On the flip side, any recovery beyond the 146.00 mark might now confront resistance near the 146.25-146.30 area ahead of the 146.55 region. A sustained strength beyond the latter will suggest that the corrective pullback has run its course and allow the USD/JPY pair to reclaim the 147.00 round figure. The momentum could extend further towards the 147.60-147.65 intermediate hurdle en route to the 148.00 mark, or the June monthly swing high.
Japanese Yen FAQs
The Japanese Yen (JPY) is one of the world’s most traded currencies. Its value is broadly determined by the performance of the Japanese economy, but more specifically by the Bank of Japan’s policy, the differential between Japanese and US bond yields, or risk sentiment among traders, among other factors.
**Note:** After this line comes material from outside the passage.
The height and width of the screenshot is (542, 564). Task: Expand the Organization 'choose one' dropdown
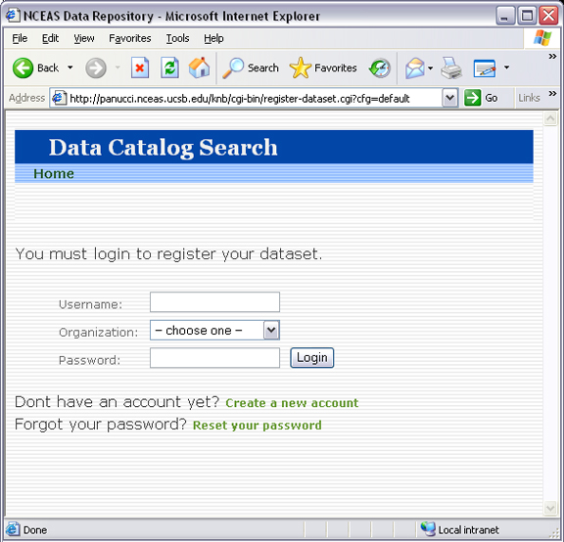[214, 331]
One of the Bank of Japan’s mandates is currency control, so its moves are key for the Yen. The BoJ has directly intervened in currency markets sometimes, generally to lower the value of the Yen, although it refrains from doing it often due to political concerns of its main trading partners. The BoJ ultra-loose monetary policy between 2013 and 2024 caused the Yen to depreciate against its main currency peers due to an increasing policy divergence between the Bank of Japan and other main central banks. More recently, the gradually unwinding of this ultra-loose policy has given some support to the Yen.
Over the last decade, the BoJ’s stance of sticking to ultra-loose monetary policy has led to a widening policy divergence with other central banks, particularly with the US Federal Reserve. This supported a widening of the differential between the 10-year US and Japanese bonds, which favored the US Dollar against the Japanese Yen. The BoJ decision in 2024 to gradually abandon the ultra-loose policy, coupled with interest-rate cuts in other major central banks, is narrowing this differential.
The Japanese Yen is often seen as a safe-haven investment. This means that in times of market stress, investors are more likely to put their money in the Japanese currency due to its supposed reliability and stability. Turbulent times are likely to strengthen the Yen’s value against other currencies seen as more risky to invest in.